EXERCISE GOAL
Convert the material below into a JSON list of strings, with each line as its own string and blank lines left out.

MATERIAL SUPPLIED
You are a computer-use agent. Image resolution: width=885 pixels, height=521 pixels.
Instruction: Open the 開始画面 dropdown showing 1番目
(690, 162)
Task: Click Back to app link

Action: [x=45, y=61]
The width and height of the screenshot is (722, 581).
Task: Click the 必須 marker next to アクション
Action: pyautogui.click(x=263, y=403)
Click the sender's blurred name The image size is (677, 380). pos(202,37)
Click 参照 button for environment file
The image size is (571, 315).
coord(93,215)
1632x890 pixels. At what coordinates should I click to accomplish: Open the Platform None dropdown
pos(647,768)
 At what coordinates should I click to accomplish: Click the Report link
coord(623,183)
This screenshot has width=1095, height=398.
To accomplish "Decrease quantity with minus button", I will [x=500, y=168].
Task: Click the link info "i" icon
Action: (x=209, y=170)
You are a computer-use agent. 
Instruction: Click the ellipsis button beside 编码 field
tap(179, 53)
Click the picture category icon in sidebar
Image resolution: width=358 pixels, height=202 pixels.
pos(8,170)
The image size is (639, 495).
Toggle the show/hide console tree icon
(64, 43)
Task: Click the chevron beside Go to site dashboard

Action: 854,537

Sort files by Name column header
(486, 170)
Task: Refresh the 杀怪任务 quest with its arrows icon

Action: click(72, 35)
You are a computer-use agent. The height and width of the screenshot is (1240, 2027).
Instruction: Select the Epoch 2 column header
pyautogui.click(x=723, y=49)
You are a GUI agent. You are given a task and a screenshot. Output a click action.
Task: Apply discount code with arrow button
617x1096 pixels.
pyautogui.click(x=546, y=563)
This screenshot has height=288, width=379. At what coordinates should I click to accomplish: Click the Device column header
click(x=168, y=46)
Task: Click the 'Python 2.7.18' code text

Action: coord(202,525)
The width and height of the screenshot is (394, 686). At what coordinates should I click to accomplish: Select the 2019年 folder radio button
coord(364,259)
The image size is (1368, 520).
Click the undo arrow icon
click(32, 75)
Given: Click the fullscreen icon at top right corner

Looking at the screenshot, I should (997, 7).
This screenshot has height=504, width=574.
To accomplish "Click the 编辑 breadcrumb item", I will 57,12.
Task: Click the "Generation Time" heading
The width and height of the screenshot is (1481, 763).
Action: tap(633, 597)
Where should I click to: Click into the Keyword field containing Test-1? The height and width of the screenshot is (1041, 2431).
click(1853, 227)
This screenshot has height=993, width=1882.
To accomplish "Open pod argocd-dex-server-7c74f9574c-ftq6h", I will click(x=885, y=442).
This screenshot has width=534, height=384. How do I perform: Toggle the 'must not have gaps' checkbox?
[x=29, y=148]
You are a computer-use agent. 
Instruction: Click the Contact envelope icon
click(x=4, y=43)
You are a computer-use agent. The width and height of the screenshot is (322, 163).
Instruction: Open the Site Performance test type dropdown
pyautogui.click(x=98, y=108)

WRITTEN SOLUTION
[
  "You are a computer-use agent. Image resolution: width=885 pixels, height=521 pixels.",
  "Instruction: Open the 開始画面 dropdown showing 1番目",
  "(690, 162)",
  "Task: Click Back to app link",
  "Action: [x=45, y=61]",
  "The width and height of the screenshot is (722, 581).",
  "Task: Click the 必須 marker next to アクション",
  "Action: pyautogui.click(x=263, y=403)",
  "Click the sender's blurred name The image size is (677, 380). pos(202,37)",
  "Click 参照 button for environment file",
  "The image size is (571, 315).",
  "coord(93,215)",
  "1632x890 pixels. At what coordinates should I click to accomplish: Open the Platform None dropdown",
  "pos(647,768)",
  " At what coordinates should I click to accomplish: Click the Report link",
  "coord(623,183)",
  "This screenshot has width=1095, height=398.",
  "To accomplish \"Decrease quantity with minus button\", I will [x=500, y=168].",
  "Task: Click the link info \"i\" icon",
  "Action: (x=209, y=170)",
  "You are a computer-use agent. ",
  "Instruction: Click the ellipsis button beside 编码 field",
  "tap(179, 53)",
  "Click the picture category icon in sidebar",
  "Image resolution: width=358 pixels, height=202 pixels.",
  "pos(8,170)",
  "The image size is (639, 495).",
  "Toggle the show/hide console tree icon",
  "(64, 43)",
  "Task: Click the chevron beside Go to site dashboard",
  "Action: 854,537",
  "Sort files by Name column header",
  "(486, 170)",
  "Task: Refresh the 杀怪任务 quest with its arrows icon",
  "Action: click(72, 35)",
  "You are a computer-use agent. The height and width of the screenshot is (1240, 2027).",
  "Instruction: Select the Epoch 2 column header",
  "pyautogui.click(x=723, y=49)",
  "You are a GUI agent. You are given a task and a screenshot. Output a click action.",
  "Task: Apply discount code with arrow button",
  "617x1096 pixels.",
  "pyautogui.click(x=546, y=563)",
  "This screenshot has height=288, width=379. At what coordinates should I click to accomplish: Click the Device column header",
  "click(x=168, y=46)",
  "Task: Click the 'Python 2.7.18' code text",
  "Action: coord(202,525)",
  "The width and height of the screenshot is (394, 686). At what coordinates should I click to accomplish: Select the 2019年 folder radio button",
  "coord(364,259)",
  "The image size is (1368, 520).",
  "Click the undo arrow icon",
  "click(32, 75)",
  "Given: Click the fullscreen icon at top right corner",
  "Looking at the screenshot, I should (997, 7).",
  "This screenshot has height=504, width=574.",
  "To accomplish \"Click the 编辑 breadcrumb item\", I will 57,12.",
  "Task: Click the \"Generation Time\" heading",
  "The width and height of the screenshot is (1481, 763).",
  "Action: tap(633, 597)",
  "Where should I click to: Click into the Keyword field containing Test-1? The height and width of the screenshot is (1041, 2431).",
  "click(1853, 227)",
  "This screenshot has height=993, width=1882.",
  "To accomplish \"Open pod argocd-dex-server-7c74f9574c-ftq6h\", I will click(x=885, y=442).",
  "This screenshot has width=534, height=384. How do I perform: Toggle the 'must not have gaps' checkbox?",
  "[x=29, y=148]",
  "You are a computer-use agent. ",
  "Instruction: Click the Contact envelope icon",
  "click(x=4, y=43)",
  "You are a computer-use agent. The width and height of the screenshot is (322, 163).",
  "Instruction: Open the Site Performance test type dropdown",
  "pyautogui.click(x=98, y=108)"
]